私は遅読で、読書量は少ない方だと思いますが、久し振りにまともな本を読みました。
去年12月27日(日)付日本経済新聞に「エコノミストが選ぶ・経済図書ベスト10」という記事が載っていました。書評欄などでおなじみの経済学者、エコノミストら30人に2009年のお薦めの経済図書をあげてもらい、得点化してランキングにしたものです。1位になったのが猪木武徳著『戦後世界経済史 ~自由と平等の視点から』(中公新書)でした。
それで、私は興味を持って、この本を買いましたが、遅読のため先日ようやく読み終わりました。
本書は第二次世界大戦後から20世紀末までの半世紀余の世界経済の動きと変化を概観しています。また、最終章では2007年以降の今回の世界同時不況についてもふれています。
私は終戦直後の生まれのため、この本に描かれていることは、私が学生時代、そして会社に入ってビジネスの世界にいた間に体験したり、見たり、聞いたりしたことと多くが結びついています。
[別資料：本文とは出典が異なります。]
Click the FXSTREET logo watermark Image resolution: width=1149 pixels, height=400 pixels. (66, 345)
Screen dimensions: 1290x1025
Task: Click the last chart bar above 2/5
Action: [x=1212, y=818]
そういう記憶を蘇らせながら読んで行くと、あたかも経済の大河ドラマを見ているような観がありました。
著者の分析、言及は米国、東西ヨーロッパ、アジアのみでなく、中南米、アフリカまでカバーしています。400頁弱の新書本の中で、壮大な経済史を分かり易く記述しています。該博の著者でなければ書けないものと思います。
私自身、日々報じられる経済事象やマーケットの動きに一喜一憂しがちですが、こういう本を読むと、それらは経済全体の大きな流れの中では一部のものに過ぎず、中長期的なスパンの中で、ある程度軸足を定めて観て行かなければならないと、今更ながら感じます。
ところで、こういう本を読んで、今の日本の政治状況を考えると愕然とします。今の政権与党の中で、中長期的視点でグローバルな観点から日本の経済政策を考えている政治家が何人いるのでしょうか? 今の与党は、郵政民営化逆戻り法案やばらまきの子供手当など、経済政策としてはやってはいけないことばかりをやっています。つまり、自分達の選挙対策で(もっと言えば、自分達の選挙ゲームで)で政策を考えているだけです。グローバル化する世界経済の流れの中で、中長期的視点で日本の経済をどうするかというビジョンや発想は国家の運営をあずかる人達には必要不可欠なものです。
それでなくても、長期的人口減少などにより、日本経済は将来むずかしい状況になってくると考えられますが、今のような与党の経済政策がもし今後も続けられるのなら、日本経済の衰退を加速させ、特に私の子供や孫の世代にとっては相当厳しい経済状況になって来るだろうと危惧します。